A man who is quite drunk cannot find the door of a dark room—he cannot even walk in the dark; his only chance of walking in broad daylight is to fix his eye steadily on some object, and when it loses its hold of that, to fasten it upon some other, and so on. Ogden stumbled against the furniture and fell. The deep insensibility of advanced drunkenness supervened, and he lay all night upon the floor. The servant-girl found him there the next morning when she came to clean the room.

He could not go to Sootythorn that day, and the true reason for his absence soon became known to Dr. Bardly, who asked leave to drive over to Shayton to see a patient of his own. He drove directly to Milend.

"Well, Mrs. Ogden," said the Doctor, "I've come wi' bad news for you this time. Your Isaac's made a beast of himself once more. He lay all night last night dead drunk upo' th' parlor-floor o' th' Blue Bell Inn i' Whittlecup."

"Why—you don't say so, Dr. Bardly! Now, really, this is provokin', and 'im as was quite reformed, as one may say. I could like to whip him—I could."

"Well, I wish you'd just go to Whittlecup and take care of him while he stops there. If he'd nobbut stopped at Sootythorn I could have minded him a bit mysen, but there's nout like his mother for managin' him."

Little Jacob was staying at Milend during his father's military career, and so Mrs. Ogden objected—"But what's to become o' th' childt?"

"Take him with ye—take him with ye. It'll do him a power o' good, and it'll amuse him rarely.
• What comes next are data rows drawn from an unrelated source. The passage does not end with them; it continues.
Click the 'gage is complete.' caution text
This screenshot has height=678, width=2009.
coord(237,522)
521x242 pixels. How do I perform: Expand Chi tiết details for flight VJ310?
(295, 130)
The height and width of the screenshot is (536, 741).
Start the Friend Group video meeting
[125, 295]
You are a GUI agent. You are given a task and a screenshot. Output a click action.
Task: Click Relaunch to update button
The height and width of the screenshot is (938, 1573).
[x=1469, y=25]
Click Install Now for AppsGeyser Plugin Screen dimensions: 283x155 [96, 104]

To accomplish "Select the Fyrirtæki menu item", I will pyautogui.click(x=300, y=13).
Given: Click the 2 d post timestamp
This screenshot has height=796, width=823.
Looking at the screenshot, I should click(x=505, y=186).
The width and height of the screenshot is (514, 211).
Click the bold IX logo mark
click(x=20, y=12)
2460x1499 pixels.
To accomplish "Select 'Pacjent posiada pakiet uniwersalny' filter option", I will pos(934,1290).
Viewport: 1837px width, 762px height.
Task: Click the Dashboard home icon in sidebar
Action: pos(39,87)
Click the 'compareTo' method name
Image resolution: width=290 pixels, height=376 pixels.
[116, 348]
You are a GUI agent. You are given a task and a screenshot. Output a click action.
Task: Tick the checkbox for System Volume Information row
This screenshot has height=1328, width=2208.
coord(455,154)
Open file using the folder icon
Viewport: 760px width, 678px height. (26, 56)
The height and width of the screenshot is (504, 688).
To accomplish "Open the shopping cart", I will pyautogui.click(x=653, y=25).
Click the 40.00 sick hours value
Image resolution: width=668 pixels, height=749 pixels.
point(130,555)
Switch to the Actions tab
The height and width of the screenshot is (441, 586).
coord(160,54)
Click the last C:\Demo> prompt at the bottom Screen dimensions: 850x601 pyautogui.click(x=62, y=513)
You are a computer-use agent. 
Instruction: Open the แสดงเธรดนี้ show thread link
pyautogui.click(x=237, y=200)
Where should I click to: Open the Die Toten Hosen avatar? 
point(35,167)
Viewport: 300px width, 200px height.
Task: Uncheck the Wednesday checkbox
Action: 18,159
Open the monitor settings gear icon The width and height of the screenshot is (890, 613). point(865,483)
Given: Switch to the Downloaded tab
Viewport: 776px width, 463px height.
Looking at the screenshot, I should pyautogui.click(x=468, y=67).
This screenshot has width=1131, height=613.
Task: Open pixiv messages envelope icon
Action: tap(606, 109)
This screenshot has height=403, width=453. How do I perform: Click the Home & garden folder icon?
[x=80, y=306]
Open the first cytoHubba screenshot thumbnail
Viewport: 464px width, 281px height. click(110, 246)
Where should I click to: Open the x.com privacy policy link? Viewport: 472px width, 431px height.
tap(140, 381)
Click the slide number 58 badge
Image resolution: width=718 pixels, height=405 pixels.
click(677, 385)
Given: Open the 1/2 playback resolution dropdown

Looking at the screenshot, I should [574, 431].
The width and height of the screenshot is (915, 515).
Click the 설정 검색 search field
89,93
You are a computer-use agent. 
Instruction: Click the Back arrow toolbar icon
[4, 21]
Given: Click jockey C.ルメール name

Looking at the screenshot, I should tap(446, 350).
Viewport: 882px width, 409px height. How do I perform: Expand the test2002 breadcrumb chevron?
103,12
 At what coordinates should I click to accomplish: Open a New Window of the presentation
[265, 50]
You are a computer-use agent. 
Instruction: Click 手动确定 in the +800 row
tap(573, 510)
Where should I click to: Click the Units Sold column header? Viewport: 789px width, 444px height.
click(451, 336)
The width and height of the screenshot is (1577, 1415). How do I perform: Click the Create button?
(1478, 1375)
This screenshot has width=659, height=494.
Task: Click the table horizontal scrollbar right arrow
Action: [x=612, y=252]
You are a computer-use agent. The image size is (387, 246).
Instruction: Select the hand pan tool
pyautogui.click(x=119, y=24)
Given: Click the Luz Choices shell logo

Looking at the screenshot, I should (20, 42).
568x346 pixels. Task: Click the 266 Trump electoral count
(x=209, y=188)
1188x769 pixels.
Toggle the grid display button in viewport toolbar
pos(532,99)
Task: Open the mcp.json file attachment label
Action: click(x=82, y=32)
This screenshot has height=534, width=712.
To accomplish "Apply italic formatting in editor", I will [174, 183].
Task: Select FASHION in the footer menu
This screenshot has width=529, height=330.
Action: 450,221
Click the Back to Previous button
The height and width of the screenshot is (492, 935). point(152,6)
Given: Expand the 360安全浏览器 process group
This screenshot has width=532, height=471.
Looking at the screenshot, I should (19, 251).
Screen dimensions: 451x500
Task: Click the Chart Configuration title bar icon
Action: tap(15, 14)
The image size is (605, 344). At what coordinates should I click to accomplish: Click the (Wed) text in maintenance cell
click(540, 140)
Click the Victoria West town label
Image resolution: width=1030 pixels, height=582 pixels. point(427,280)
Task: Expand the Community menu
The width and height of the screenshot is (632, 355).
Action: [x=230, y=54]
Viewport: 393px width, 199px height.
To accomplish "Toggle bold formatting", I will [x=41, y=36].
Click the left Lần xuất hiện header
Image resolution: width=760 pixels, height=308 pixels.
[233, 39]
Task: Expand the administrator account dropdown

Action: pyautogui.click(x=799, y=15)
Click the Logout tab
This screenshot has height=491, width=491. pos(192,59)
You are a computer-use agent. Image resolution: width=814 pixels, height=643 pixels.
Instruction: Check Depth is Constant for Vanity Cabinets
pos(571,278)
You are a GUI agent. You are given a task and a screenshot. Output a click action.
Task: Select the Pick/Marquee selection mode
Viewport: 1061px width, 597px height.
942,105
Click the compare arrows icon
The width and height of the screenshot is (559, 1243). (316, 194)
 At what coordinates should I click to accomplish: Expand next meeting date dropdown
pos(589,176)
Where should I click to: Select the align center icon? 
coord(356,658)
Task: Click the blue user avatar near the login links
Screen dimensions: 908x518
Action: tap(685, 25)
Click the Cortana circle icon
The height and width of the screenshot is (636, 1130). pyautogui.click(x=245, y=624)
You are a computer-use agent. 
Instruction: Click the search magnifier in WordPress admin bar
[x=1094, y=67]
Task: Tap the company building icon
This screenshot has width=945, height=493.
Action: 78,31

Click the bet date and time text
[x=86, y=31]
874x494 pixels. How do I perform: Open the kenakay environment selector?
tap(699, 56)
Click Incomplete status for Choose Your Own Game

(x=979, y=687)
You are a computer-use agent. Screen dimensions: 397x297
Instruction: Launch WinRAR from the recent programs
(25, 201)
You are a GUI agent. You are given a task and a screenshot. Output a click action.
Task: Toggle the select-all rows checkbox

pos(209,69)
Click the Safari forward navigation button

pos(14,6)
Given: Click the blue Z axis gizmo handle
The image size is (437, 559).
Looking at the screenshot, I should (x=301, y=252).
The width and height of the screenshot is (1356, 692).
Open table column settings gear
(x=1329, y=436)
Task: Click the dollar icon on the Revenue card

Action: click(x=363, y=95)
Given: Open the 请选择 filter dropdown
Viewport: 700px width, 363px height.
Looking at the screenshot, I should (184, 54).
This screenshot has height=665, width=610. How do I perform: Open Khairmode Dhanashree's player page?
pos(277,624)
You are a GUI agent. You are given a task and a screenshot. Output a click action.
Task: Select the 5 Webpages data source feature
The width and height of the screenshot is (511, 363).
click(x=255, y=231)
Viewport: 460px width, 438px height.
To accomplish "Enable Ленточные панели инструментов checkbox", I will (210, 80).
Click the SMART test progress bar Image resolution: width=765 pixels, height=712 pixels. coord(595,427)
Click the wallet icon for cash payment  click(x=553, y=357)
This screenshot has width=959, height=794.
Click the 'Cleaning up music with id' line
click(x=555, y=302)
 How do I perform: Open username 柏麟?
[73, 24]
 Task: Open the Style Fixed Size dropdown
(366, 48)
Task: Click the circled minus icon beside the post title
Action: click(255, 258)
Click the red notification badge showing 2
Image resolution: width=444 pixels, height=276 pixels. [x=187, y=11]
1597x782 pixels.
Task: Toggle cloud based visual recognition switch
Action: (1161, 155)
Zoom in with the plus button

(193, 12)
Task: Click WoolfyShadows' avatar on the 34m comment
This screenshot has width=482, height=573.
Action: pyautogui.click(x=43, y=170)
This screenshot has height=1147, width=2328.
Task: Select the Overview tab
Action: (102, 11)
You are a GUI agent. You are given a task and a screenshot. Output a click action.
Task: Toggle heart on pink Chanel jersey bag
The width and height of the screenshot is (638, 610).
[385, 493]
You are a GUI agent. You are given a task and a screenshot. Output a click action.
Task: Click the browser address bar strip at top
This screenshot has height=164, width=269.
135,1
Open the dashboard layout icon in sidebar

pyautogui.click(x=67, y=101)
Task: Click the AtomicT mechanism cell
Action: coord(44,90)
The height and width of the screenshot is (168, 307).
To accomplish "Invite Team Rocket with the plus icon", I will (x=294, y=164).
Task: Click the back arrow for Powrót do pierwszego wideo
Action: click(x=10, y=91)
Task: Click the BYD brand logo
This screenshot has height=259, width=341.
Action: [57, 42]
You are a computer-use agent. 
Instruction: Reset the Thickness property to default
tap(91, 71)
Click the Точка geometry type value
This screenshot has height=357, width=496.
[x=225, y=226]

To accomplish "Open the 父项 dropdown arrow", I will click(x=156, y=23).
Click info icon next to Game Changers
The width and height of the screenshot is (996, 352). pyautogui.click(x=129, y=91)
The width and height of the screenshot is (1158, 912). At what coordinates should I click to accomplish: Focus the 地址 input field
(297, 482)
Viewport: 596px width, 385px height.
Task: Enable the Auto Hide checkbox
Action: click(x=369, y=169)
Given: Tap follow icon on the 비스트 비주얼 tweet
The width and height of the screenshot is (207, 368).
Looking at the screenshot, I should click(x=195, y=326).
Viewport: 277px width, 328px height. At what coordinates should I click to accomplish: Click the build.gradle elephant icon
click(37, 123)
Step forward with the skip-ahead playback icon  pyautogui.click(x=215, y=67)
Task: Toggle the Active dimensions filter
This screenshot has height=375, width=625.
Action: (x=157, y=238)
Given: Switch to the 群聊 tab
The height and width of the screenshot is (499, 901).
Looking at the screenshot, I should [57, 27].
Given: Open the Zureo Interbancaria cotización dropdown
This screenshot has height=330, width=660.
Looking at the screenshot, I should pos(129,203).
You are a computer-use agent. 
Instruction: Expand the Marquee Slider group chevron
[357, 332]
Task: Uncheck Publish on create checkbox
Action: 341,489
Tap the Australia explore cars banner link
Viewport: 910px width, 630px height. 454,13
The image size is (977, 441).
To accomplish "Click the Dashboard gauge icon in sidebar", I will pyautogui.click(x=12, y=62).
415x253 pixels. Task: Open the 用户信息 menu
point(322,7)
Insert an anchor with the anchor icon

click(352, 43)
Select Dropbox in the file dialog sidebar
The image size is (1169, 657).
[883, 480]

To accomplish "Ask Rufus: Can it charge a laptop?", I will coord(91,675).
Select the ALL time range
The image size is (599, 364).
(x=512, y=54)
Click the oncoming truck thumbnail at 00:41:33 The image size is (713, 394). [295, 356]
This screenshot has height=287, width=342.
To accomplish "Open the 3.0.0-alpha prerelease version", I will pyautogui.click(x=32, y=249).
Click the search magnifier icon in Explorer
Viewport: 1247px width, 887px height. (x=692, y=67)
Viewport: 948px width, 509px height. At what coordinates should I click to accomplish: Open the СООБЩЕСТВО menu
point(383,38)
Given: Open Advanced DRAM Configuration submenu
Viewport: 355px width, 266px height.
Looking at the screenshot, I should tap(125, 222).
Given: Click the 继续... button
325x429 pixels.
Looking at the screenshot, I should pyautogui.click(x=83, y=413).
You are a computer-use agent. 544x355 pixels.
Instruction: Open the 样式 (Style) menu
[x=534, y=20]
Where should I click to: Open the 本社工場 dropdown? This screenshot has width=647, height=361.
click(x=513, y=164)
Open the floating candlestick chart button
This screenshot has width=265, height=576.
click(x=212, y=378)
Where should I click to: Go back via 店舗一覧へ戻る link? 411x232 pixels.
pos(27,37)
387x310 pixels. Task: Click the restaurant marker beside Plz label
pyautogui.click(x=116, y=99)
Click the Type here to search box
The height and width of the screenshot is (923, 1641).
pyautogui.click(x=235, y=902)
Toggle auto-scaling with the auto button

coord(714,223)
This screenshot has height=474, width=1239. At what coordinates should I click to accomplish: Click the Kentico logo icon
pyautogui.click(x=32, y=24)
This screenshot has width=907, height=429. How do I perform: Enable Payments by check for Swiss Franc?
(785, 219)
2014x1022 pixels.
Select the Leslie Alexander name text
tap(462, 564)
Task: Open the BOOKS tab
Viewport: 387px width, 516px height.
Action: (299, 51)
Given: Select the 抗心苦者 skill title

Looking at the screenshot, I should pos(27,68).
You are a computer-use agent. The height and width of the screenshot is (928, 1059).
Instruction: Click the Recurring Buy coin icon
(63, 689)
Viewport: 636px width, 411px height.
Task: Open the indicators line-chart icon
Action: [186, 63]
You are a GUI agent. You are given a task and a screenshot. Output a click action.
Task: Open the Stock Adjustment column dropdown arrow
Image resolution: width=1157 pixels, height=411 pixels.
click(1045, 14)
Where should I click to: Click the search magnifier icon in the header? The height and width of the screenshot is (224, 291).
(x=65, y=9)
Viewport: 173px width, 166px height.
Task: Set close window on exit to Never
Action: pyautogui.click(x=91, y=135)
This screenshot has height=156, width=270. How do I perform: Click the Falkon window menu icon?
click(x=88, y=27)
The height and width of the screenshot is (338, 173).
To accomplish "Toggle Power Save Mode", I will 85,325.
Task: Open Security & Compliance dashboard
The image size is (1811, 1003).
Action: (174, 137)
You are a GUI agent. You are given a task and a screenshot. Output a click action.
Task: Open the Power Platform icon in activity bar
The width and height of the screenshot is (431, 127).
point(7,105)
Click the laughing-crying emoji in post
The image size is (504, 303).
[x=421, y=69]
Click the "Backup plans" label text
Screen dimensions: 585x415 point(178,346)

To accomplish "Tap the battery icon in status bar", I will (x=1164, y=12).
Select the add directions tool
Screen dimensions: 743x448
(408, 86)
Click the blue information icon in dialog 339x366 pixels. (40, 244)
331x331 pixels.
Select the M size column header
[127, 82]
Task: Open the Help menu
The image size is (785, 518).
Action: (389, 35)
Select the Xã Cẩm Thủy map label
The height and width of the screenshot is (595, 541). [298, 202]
He'll see the chaps with their red jackets, and his father with a sword, and a fine scarlet coat on Sundays, and he'll be as fain as fain."

So it was immediately decided that Mrs. Ogden and little Jacob should leave for Whittlecup as soon as they possibly could. A fly was sent for, and Mrs. Ogden hastily filled two large wooden boxes, which were her portmanteaus. Little Jacob was at the parsonage with the youthful Prigleys, and had to be sent for. Mrs. Ogden took the decanters from the corner cupboard, and drank two glasses of port to sustain her in the hurry of the occasion. "Well, who would have thought," she said to herself, as she ate a piece of cake—"who would have thought that I should go and stop at Whittlecup? I wonder how soon Mary Ridge will have finished my new black satin."